Core API Reference¶

Core dagster-ray APIs for using external Ray clusters. Learn how to use it here.

Misc¶

LocalRay ¶

Bases: BaseRayResource

Dummy Resource. Is useful for testing and local development. Provides the same interface as actual Resources.

Attributes¶

host `property` ¶

host: str

ray_address `property` ¶

ray_address: None

Run Launcher¶

RayRunLauncher ¶

RayRunLauncher(
    address: str,
    metadata: dict[str, Any] | None = None,
    headers: dict[str, Any] | None = None,
    cookies: dict[str, Any] | None = None,
    env_vars: list[str] | None = None,
    runtime_env: dict[str, Any] | None = None,
    num_cpus: int | None = None,
    num_gpus: int | None = None,
    memory: int | None = None,
    resources: dict[str, float] | None = None,
    inst_data: ConfigurableClassData | None = None,
)

Bases: RunLauncher, ConfigurableClass

RunLauncher that submits Dagster runs as isolated Ray jobs to a Ray cluster.

Configuration can be provided via dagster.yaml and individual runs can override settings using the dagster-ray/config tag.

Example

Configure via dagster.yaml

run_launcher:
  module: dagster_ray
  class: RayRunLauncher
  config:
    address: "ray://head-node:10001"
    num_cpus: 2
    num_gpus: 0

Example

Override settings per job

import dagster as dg

@dg.job(
    tags={
        "dagster-ray/config": {
            "num_cpus": 16,
            "num_gpus": 1,
            "runtime_env": {"pip": {"packages": ["torch"]}},
        }
    }
)
def my_job():
    return my_op()

Source code in src/dagster_ray/run_launcher.py

def __init__(
    self,
    address: str,
    metadata: dict[str, Any] | None = None,
    headers: dict[str, Any] | None = None,
    cookies: dict[str, Any] | None = None,
    env_vars: list[str] | None = None,
    runtime_env: dict[str, Any] | None = None,
    num_cpus: int | None = None,
    num_gpus: int | None = None,
    memory: int | None = None,
    resources: dict[str, float] | None = None,
    inst_data: ConfigurableClassData | None = None,
):
    self._inst_data = dg._check.opt_inst_param(inst_data, "inst_data", ConfigurableClassData)
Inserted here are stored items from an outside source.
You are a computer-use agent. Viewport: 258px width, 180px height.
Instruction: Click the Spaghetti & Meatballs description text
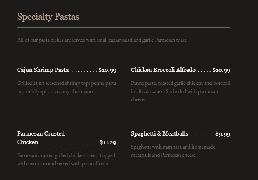(x=173, y=151)
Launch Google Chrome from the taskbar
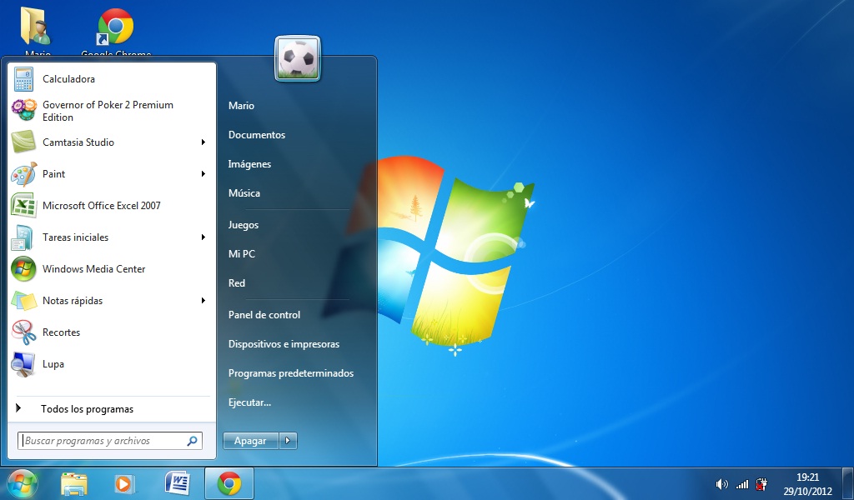The width and height of the screenshot is (854, 500). pos(229,483)
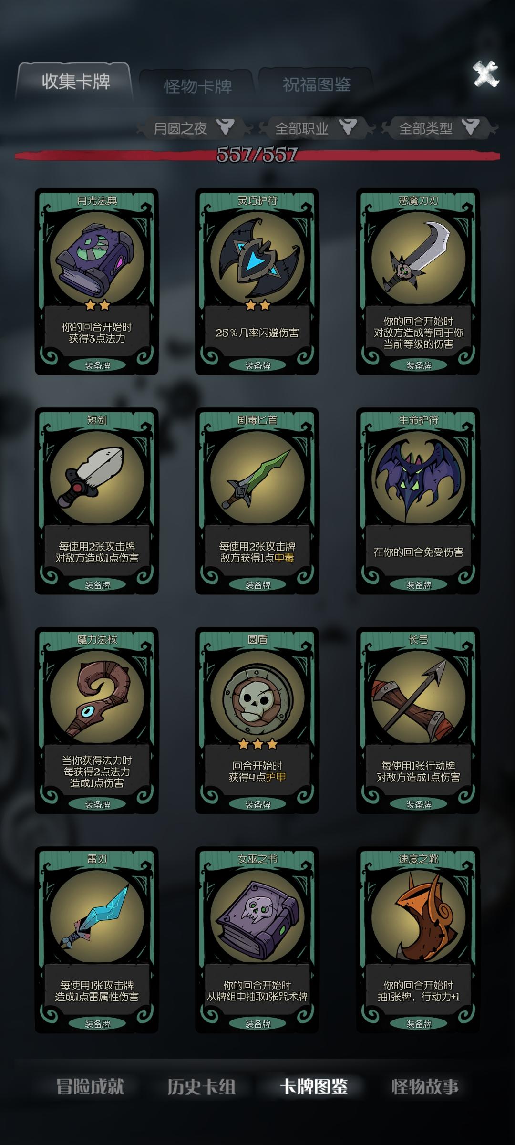Switch to the 祝福图鉴 tab
The height and width of the screenshot is (1145, 515).
pyautogui.click(x=316, y=85)
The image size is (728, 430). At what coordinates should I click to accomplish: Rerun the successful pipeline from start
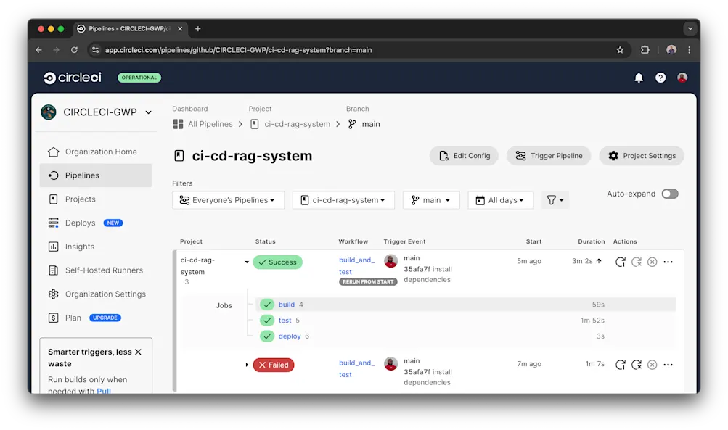tap(621, 261)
    self.address = address
    self.metadata = metadata
    self.headers = headers
    self.cookies = cookies
    self.env_vars = env_vars
    self.runtime_env = runtime_env
    self.num_cpus = num_cpus
    self.num_gpus = num_gpus
    self.memory = memory
    self.resources = resources

    super().__init__()

Functions¶

Executor¶

ray_executor ¶

ray_executor(init_context: InitExecutorContext) -> Executor

Executes steps by submitting them as Ray jobs.
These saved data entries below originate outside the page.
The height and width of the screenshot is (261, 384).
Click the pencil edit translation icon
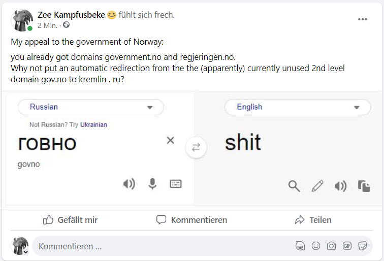[x=317, y=186]
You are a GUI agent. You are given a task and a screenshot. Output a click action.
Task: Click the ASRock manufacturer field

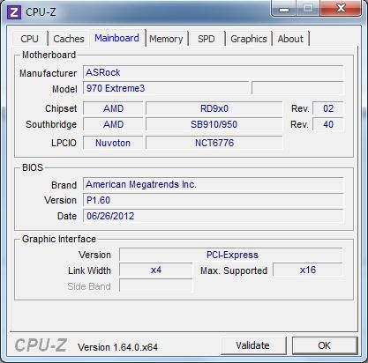pyautogui.click(x=213, y=72)
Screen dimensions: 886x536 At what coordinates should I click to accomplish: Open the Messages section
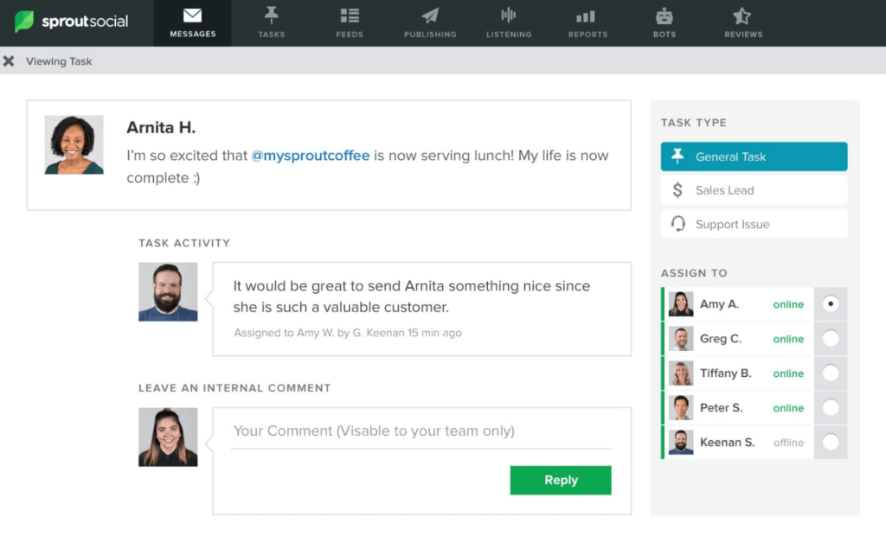coord(192,23)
The steps are started inside the Ray cluster directly. When used together with the RayRunLauncher, the executor can inherit the job submission client configuration. This behavior can be disabled by setting inherit_job_submission_client_from_ray_run_launcher to False.

Example

Use ray_executor for the entire code location

import dagster as dg
from dagster_ray import ray_executor

ray_executor = ray_executor.configured(
    {"address": EnvVar("RAY_ADDRESS"), "runtime_env": {"pip": ["polars"]}}
)

defs = dg.Definitions(..., executor=ray_executor])

Example

Override configuration for a specific asset

import dagster as dg

@dg.asset(
    op_tags={"dagster-ray/config": {"num_cpus": 2}}
)
def my_asset(): ...

Source code in src/dagster_ray/executor.py

@dg.executor(
    name="ray",
    config_schema=_RAY_EXECUTOR_CONFIG_SCHEMA,
    requirements=multiple_process_executor_requirements(),
)
def ray_executor(init_context: InitExecutorContext) -> Executor:
    """Executes steps by submitting them as Ray jobs.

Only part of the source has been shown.